Specifying in the attributes seconds since 1900-01-01 will change the 'units' field in the encoding.

It seems like xarray checks for the attributes and errors first before casting to the specified encoding.

lsetiawan commented 3 years ago

Okay so here's the result of my investigation and my suggested plan of action

Investigation

You can see that the attributes and the dtype of the two ping times are indeed different.

open_raw

xarray

open_converted

xarray

For open_raw, echopype manually converts this to the integers and sets the attributes with the appropriate units and calendar. When written to netcdf this is actually then written into the encoding of that variable by xarray. You can see the result with ncdump.
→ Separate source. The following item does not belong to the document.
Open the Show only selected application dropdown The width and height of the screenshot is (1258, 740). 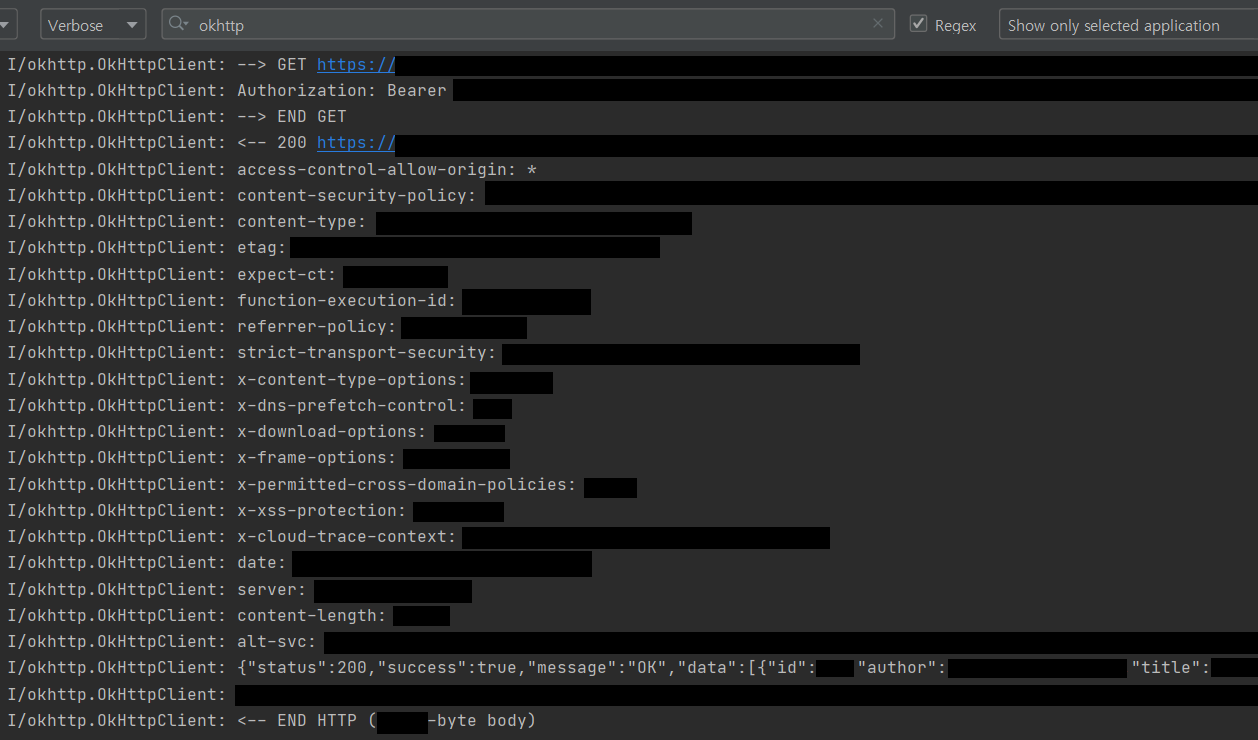(1128, 24)
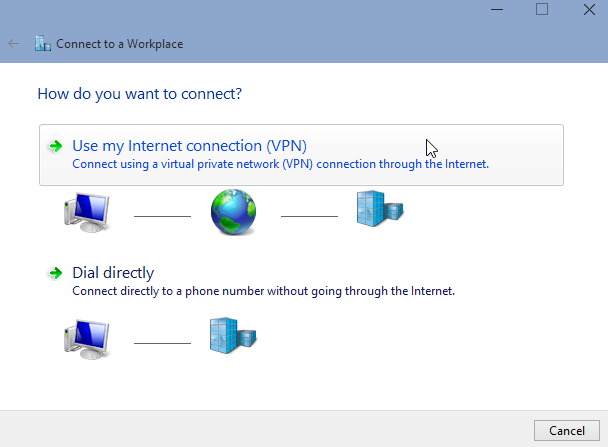The height and width of the screenshot is (447, 608).
Task: Click the back arrow in the title bar
Action: (x=14, y=44)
ncdump -h temp_echopype_output/17031001.nc

ncdump

This shows that the group was written correctly with the proper metadata about ping_time. When actually opening with open_converted, since by default xarray.open_dataset has decode_cf=True. Xarray will actually put those units and calendar into encoding of the xarray variable. This is the reason that we don't see them on the attribute anymore, if opening with decode_cf=False, you can actually see the attributes again.

xr.open_dataset

xarray

Solution

After the investigation above and seeing how things work, I think we should avoid converting the dtype ourselves like

ping_time = (self.parser_obj.ping_time - np.datetime64('1970-01-01T00:00:00')) / np.timedelta64(1, 's')

but instead letting xarray do it's job during serialization, by specifying the encoding.
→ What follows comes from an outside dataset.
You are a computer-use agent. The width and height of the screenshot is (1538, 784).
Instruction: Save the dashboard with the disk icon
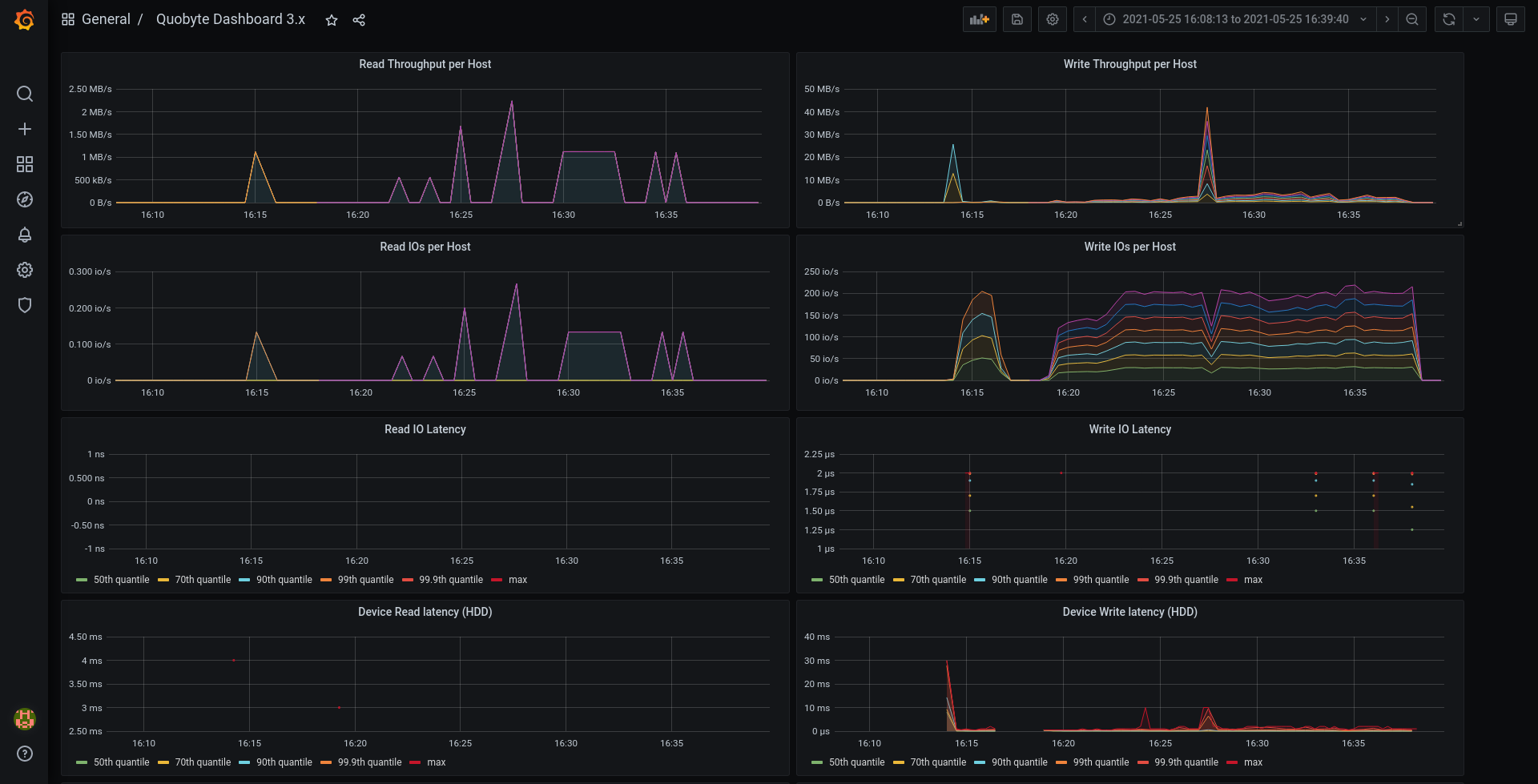1017,19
ping_time = self.parser_obj.ping_time
ds = xr.Dataset({'temperature': (['ping_time'], self.parser_obj.unpacked_data['temperature'])},
                coords={'ping_time': (['ping_time'], ping_time,
                        {'axis': 'T',
                         'long_name': 'Timestamp of each ping',
                         'standard_name': 'time'})},
                attrs={'long_name': "Water temperature",
                       'units': "C"})
ds.ping_time.encoding = {'units': 'seconds since 1970-01-01', 
                         'calendar': 'gregorian', 
                         '_FillValue': np.nan, 
                         'dtype': np.float64}

If you do it this way, both open_raw and open_converted will have the same view and object within echodata.